TI AMO
Era vescovo nel IV secolo in una metropoli, anzi, in una capitale, Costantinopoli, e perciò - come ancor oggi accade nelle grandi città - vedeva dispiegarsi davanti ai suoi occhi la gamma oscura delle crisi matrimoniali e familiari. Così s. Giovanni Crisostomo in una sua omelia sul c. 5 della Lettera agli Efesini, in cui s. Paolo celebrava la grandezza del matrimonio cristiano, si abbandonava a questa intensa esaltazione dell'amore coniugale. Non so quanti lettori e lettrici possono ripetere queste stesse parole alla loro moglie o al loro marito. Eppure questo è l'ideale che già la Genesi delineava quando affermava che i due devono essere «una sola carne», cioè una sola esistenza e persona. E Paolo commentava: «Nessuno prende in odio la sua carne, ma la nutre e la cura» (Efesini 5, 29).
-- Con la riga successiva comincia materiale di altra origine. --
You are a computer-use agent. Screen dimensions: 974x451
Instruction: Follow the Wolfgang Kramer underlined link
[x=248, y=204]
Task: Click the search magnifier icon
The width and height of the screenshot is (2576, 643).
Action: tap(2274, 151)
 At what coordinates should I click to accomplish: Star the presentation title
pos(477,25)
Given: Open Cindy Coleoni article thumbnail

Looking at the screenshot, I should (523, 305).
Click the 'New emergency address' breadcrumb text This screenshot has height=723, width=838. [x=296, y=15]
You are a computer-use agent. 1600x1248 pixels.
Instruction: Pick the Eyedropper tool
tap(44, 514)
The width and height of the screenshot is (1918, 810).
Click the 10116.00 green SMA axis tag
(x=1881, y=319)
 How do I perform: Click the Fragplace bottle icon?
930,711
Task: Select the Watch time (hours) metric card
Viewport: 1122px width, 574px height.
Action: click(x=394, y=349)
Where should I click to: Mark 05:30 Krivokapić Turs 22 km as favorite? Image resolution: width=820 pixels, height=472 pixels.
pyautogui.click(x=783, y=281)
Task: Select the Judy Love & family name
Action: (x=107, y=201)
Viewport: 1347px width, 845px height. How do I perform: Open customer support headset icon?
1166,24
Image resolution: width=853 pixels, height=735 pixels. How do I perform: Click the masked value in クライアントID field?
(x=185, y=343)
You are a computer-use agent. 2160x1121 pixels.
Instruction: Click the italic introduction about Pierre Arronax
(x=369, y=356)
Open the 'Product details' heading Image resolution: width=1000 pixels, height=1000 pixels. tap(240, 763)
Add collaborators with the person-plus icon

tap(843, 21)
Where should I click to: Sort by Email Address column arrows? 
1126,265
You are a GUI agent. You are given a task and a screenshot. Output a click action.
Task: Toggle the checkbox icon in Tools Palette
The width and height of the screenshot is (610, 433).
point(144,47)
Certo, la fragilità umana conosce anche il momento della crisi: nello stesso Cantico dei cantici, che è un luminoso poema d'amore, ci sono ben due «notti oscure» in cui i due sono lontani e tra loro cala il gelo dell'incomprensione. Ma l'amore non è come un oggetto che, una volta perso, lo si è smarrito o distrutto per sempre. È una realtà vivente che può rinascere, come un tronco arido può ancora gettare germogli. Basta aver fiducia e pazienza e non affrettarsi - come spesso oggi accade - a seppellire il matrimonio. Aveva ragione lo scrittore francese François Mauriac a dire: «L'amore coniugale, che persiste attraverso mille vicissitudini, mi sembra il più bello dei miracoli, benché sia anche il più comune».